I read the transcript of the statement the Schofield Barracks soldier gave to authorities the day after 5-year-old Talia was found dead. Here is some of what he said:
“About 0800, 16 July 05, I got out of bed. I got Talia up to brush her teeth and wash her face. Because she spit toothpaste all over the sink, she got a spanking for that. I took her out of the bathroom and went into her room and I spanked her with my brown Levi belt. I struck her 10 to 15 times.”
Williams left his little girl, telling her to “think about what she did.”
Sometime in the afternoon, he went back into her room. She still had not eaten.
“I saw that she had peed on herself. I asked if she peed on herself and she said, ‘no sir.’”
Williams described making her take off her panties to show him. She had wet herself and he told her to get to the bathroom. She took too long, so he told her to go back to her room.

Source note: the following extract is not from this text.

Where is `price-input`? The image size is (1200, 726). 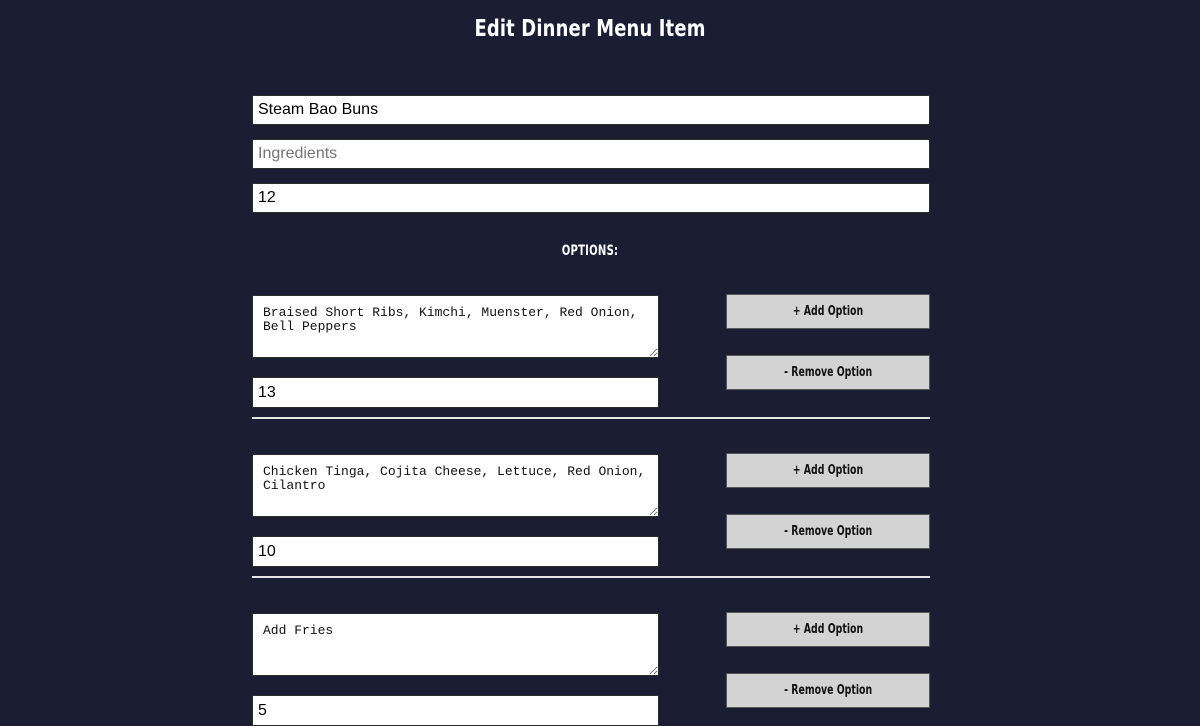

“When she turned around to go to her room I popped her and she fell to her knees and then fell over onto her face. Then she wouldn’t get up. I told her to get up, but she wouldn’t.”

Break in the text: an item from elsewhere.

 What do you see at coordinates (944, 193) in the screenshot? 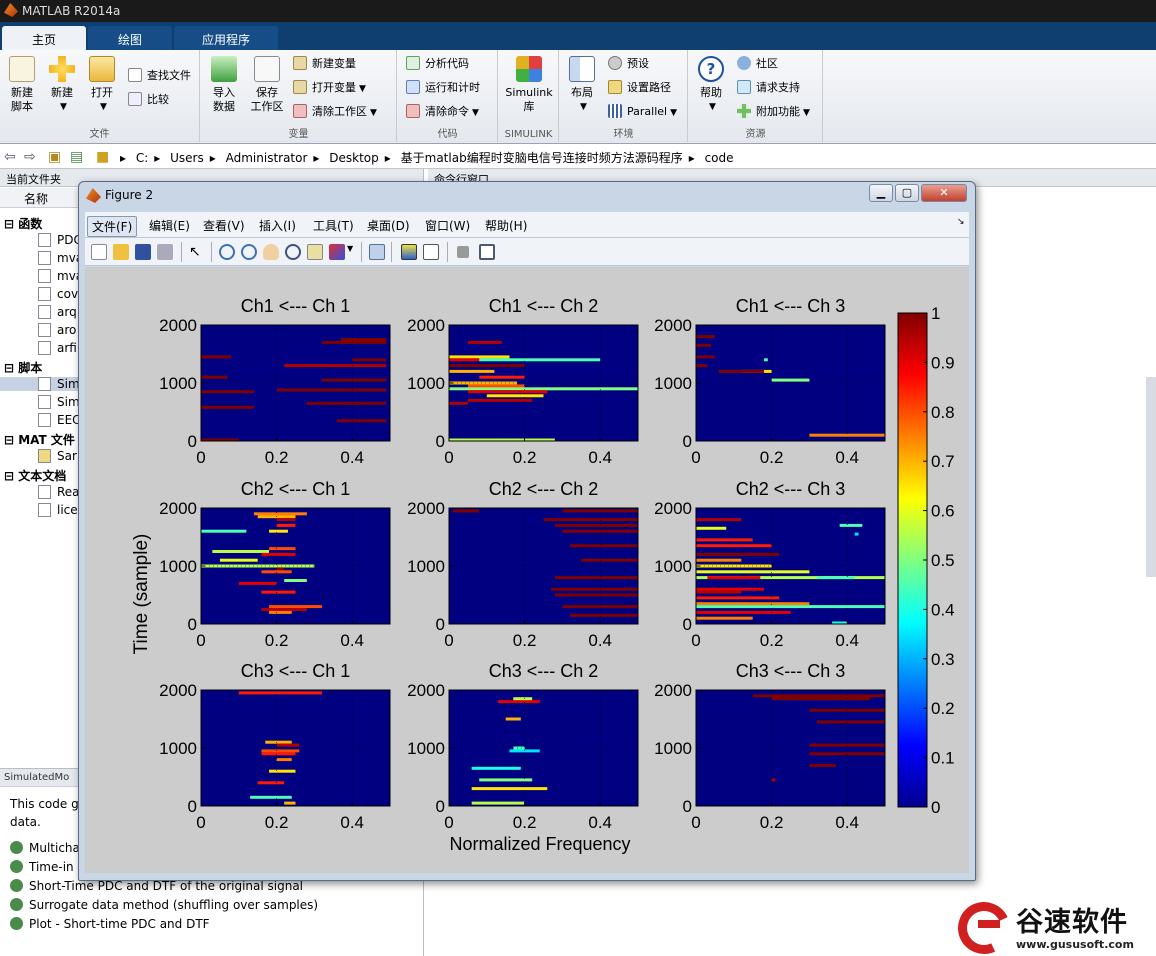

Williams had “popped” Talia in the small of her back. He said she wouldn’t move, that she was wheezing. He picked her up and put her in the shower, where he ran cold water over her. He took her back to her room and laid her on the bare floor. There was no bed. He had taken everything out of her room some time before, because she had soiled herself.

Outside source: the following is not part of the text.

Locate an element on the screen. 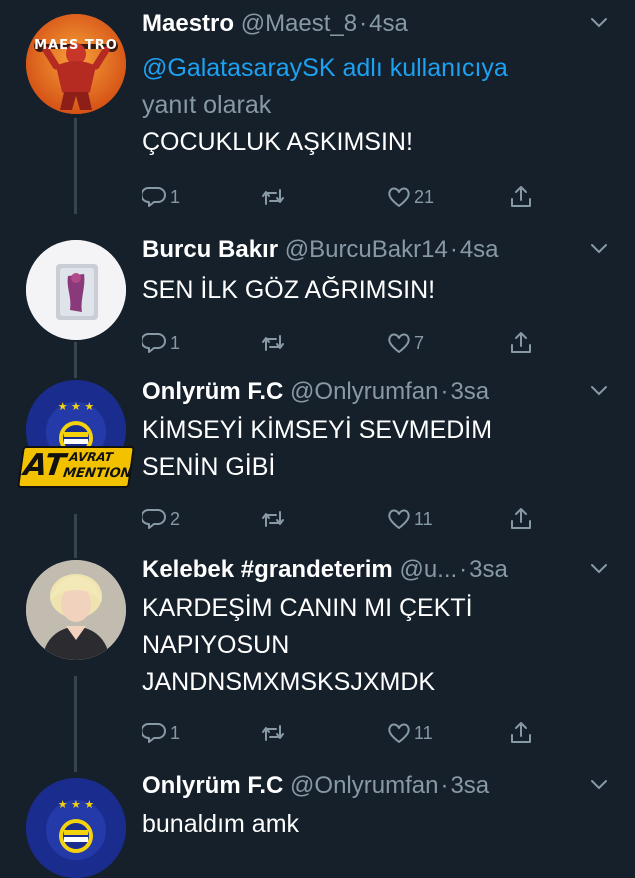 This screenshot has width=635, height=878. avatar: MAES TRO is located at coordinates (76, 64).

Williams took a sponge, soaked it with water, and wiped off the blood — Talia’s blood — spattered on her bedroom walls. He said he did not want authorities to think he had been abusing his daughter.
As you know, Talia died. The transcript goes on in chilling, numbing detail. It describes a little girl who lived in terror. It shows a father who repeatedly struck his daughter — with his open hands, his closed fists, and with a belt.
Q: Why did you consistently cause bruising on Talia and cause her to fall?
A: I was just disciplining her.
Q: What was the blood spatter from?
A: From the belt hitting her and cutting her or hitting a cut that she already had on her back from previous hits with the belt.
Q: There were multiple bruises on Talia. Where did they come from?
A: More than likely it was the belt. If there are knuckle impressions on her body they would be mine.
Williams said he hit his daughter just about every day. At first she fought, he said, and “moved around.” Eventually she would drop to the floor when he began hitting her with the belt. It got to the point where she would see him walking away to get the belt — and she would fall to the floor. Why, he was asked, did he hit her so hard?
“No reason,” he said. “I mean, I just … just discipline.”
Discipline.
I spoke with a social worker who has seen the pattern over and over with abused children and their abusing parents. She told me many people just do not understand what discipline really means.
Carolyn Golojuch says discipline “is nurturing. Teaching. Training a child in the way they should grow up.”
Hurting is not discipline, she says. Hitting is not discipline.
Naeem Williams is — of course — legally innocent until proven guilty. So is his wife Delilah, Talia’s stepmother, who is also accused in her death.
But what is achingly, tragically clear — at least to me — is that the one true innocent, a little girl with big brown eyes and a wide, wistful smile, has already served her time in hell.
Talia Williams is with the angels now.